Despite the practical relevance, theoretical foundations of dynamic learning with such information constraints are far from being well-developed, especially in the RL/Machine Learning literature. On the other hand, rich literature in Control Theory has investigated the fundamental limits of these Information Constraints in Decentralized Stochastic Control and Decision-Making, with many intriguing hardness results that sharply distinguished single- and multi-agent decision-making. These classical results, however, mostly focused on the “Optimization Tractability” of the problem, when full model-knowledge is available. Hence, Zhang asked the natural and fundamental questions: can we better understand the role of such Information Constraints for Learning Efficiency, especially in terms of non-asymptotic Statistical and Computational Complexity guarantees, when the model is not (fully) known. This way, the insights from both Control and RL could be bridged, with the hope of inspiring and addressing new open questions in dynamic multi-agent learning.
As preliminary results, Zhang and his students have shown that, i) certain “information-sharing” patterns studied in Control Theory can benefit the efficient multi-agent learning efficiency in partially observable dynamic environments; ii) some new training scheme in modern empirical multi-agent RL, specifically, learning with “privileged information” during training, which can be viewed as an “asymmetric” information structure between the training phase and testing phase, has provable benefits in terms of sample and computational complexities.
Continuing the efforts, Zhang proposed to further investigate the “Learning Efficiency” (i.e., the sample and computational complexity) of multi-agent learning under other information structures, and also ground several new information structures that appeared in the empirical MARL literature. Moreover, Zhang also proposed to study the “emerging behaviors” of multiple independent learning agents with such Information Constraints. This would expand the classical “Learning-in-Games” perspective in Economics, one justification of “equilibrium” as the long-term “emerging behavior” of independent learning, “as the emergence of traffic network equilibrium from the local and independent agents’ self-interested behaviors”, Zhang said, to dynamic games with information constraints. The proposed research is highly interdisciplinary, accomplishing which requires fundamentals from Control Theory, Game Theory, Statistics, Theory of Computation, and Economics.
This award promotes Prof. Zhang’s long-term career goal of advancing the foundations of Large-Scale Autonomy, to address pressing societal and economic challenges. In particular, multi-agent autonomous systems are prevalent in socio-technical applications, such as transportation systems, power networks, robotics, and supply chains, which naturally operate under dynamic environments that are often-times suffered from the aforementioned Information Constraints. This award thus has great potential to significantly enhance these socio-technical systems with fundamental principles and new algorithms.

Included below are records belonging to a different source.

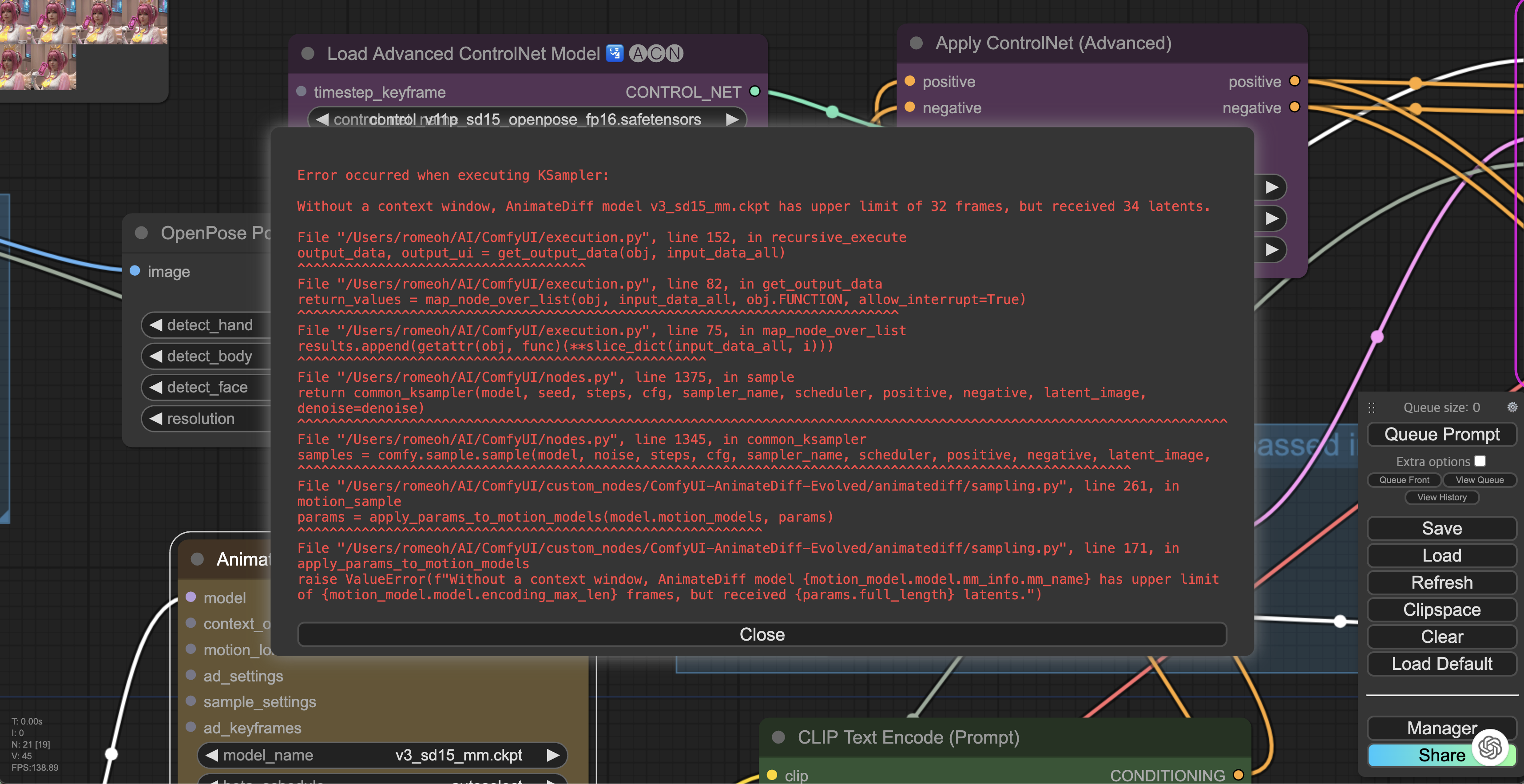Click the ChatGPT floating icon
Image resolution: width=1524 pixels, height=784 pixels.
[x=1490, y=748]
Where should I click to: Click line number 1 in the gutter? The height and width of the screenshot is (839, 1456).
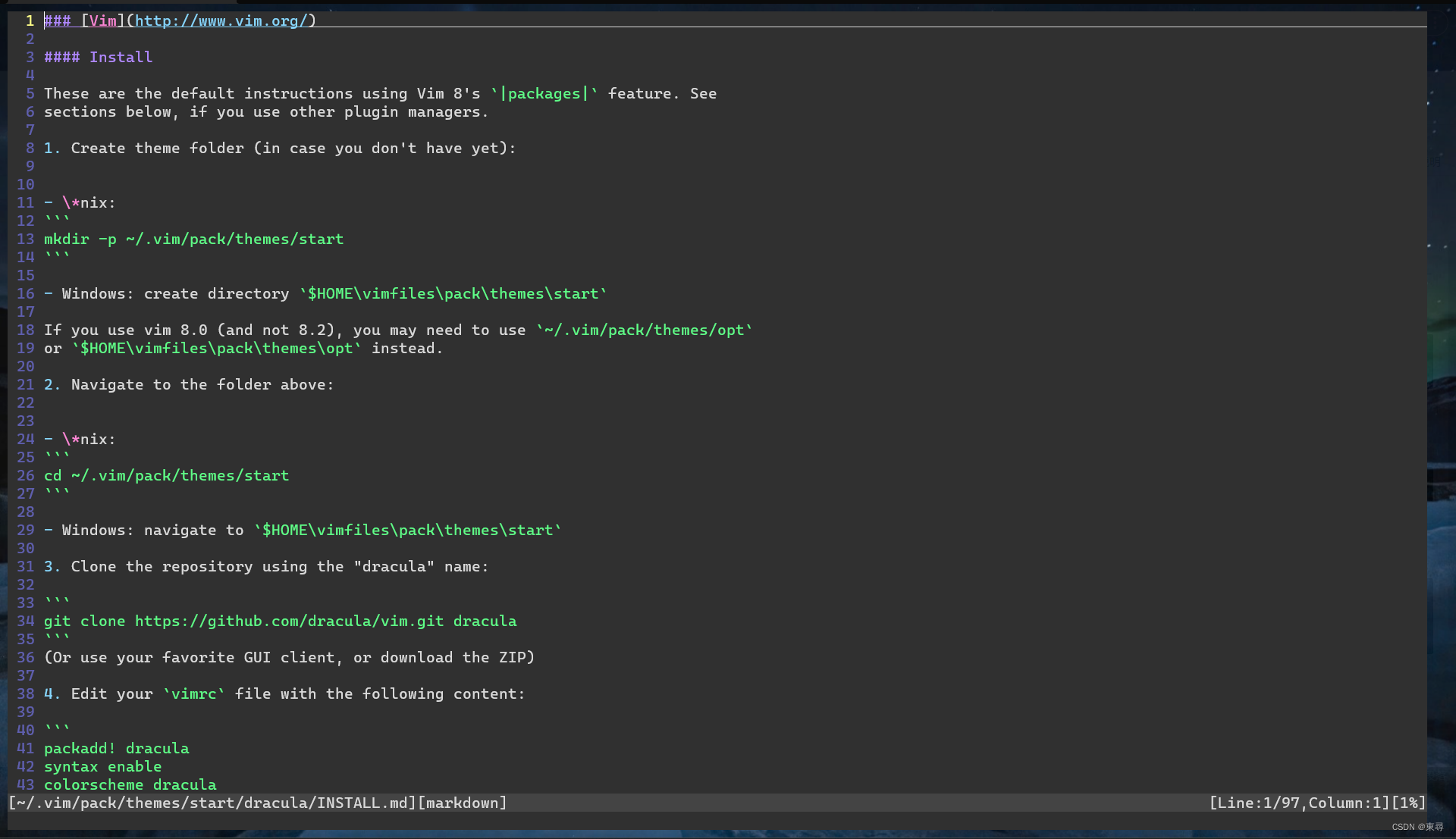coord(30,20)
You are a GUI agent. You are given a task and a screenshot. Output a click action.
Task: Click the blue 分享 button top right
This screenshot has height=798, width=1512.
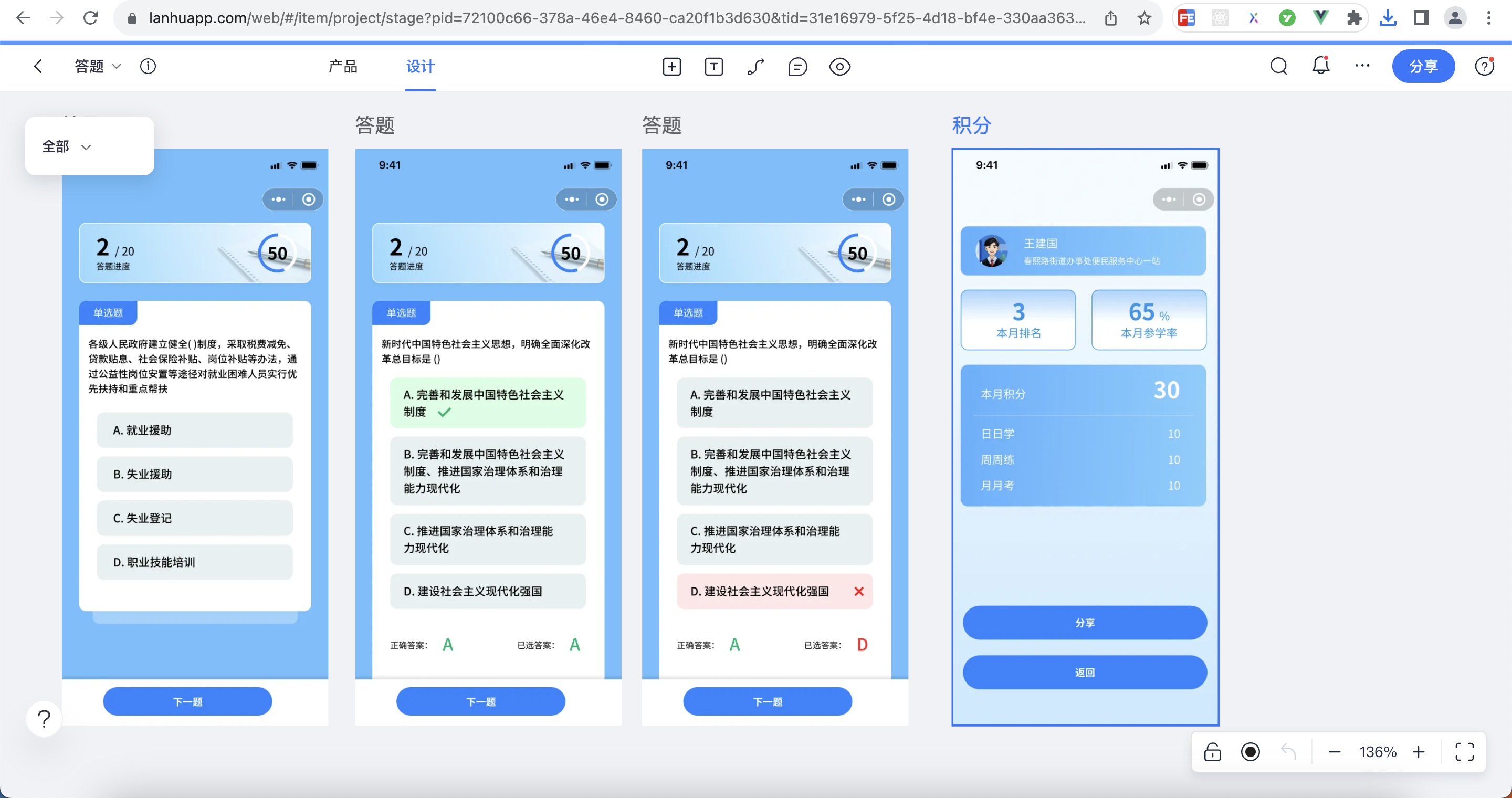coord(1423,66)
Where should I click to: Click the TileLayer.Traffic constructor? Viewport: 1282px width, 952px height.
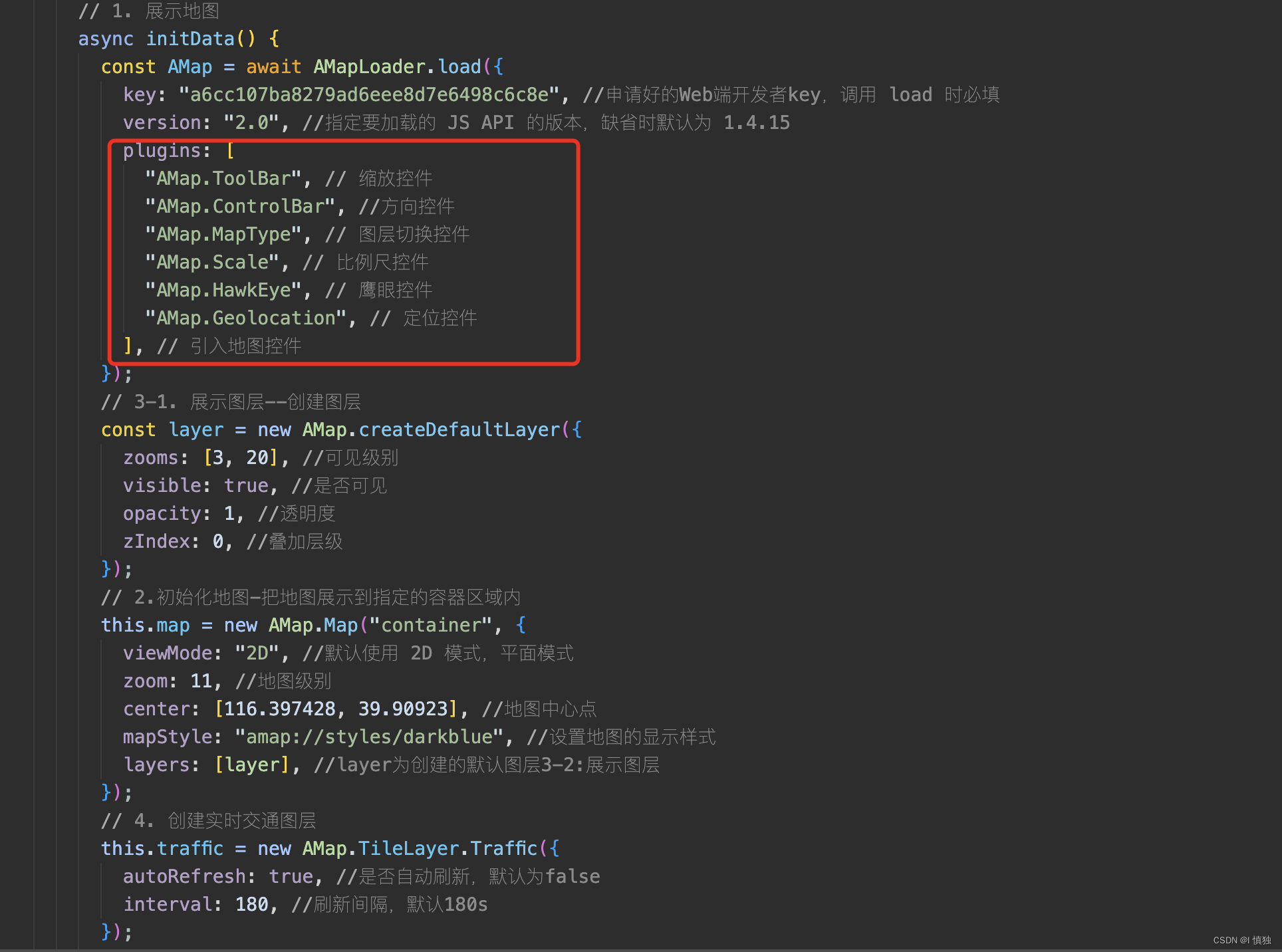(x=447, y=848)
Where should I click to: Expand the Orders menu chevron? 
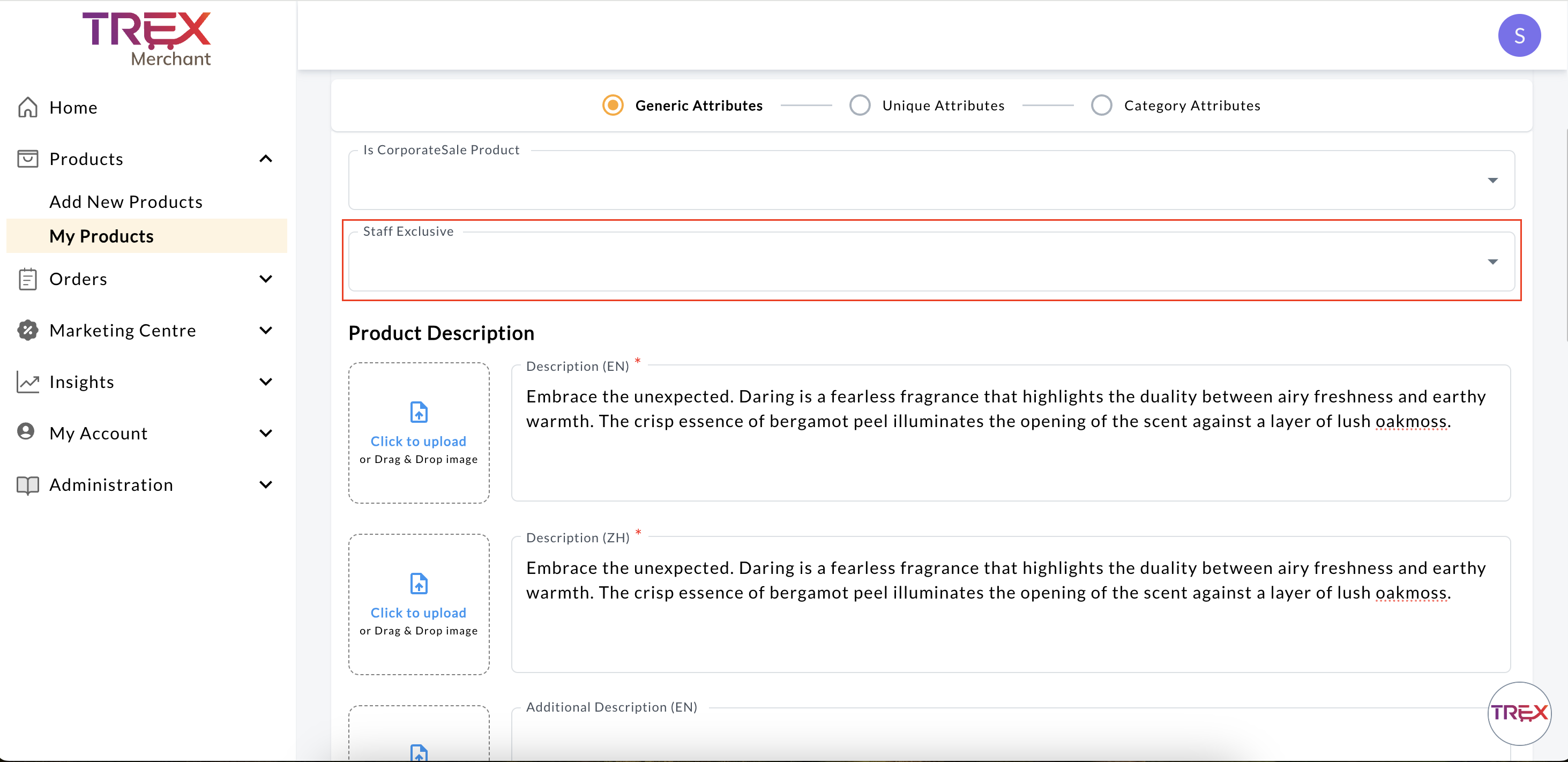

Zhang will also work closely with practitioners and industrial partners from robotics, autonomous vehicles, logistics, and finance, to develop and evaluate on new testbeds, towards addressing real-world multi-agent autonomous systems.
Zhang joined UMD since the October of 2022, and his works on the intersection of Control Theory, Machine Learning, and Game Theory have been published in both top-tier Machine Learning conferences and prestigious Control Theory journals, and recognized by several awards before this CAREER Award, including the Simons-Berkeley Research Fellowship, CSL Thesis Award, ICML Outstanding Paper Award, and AAAI New Faculty Highlights.
Published January 22, 2025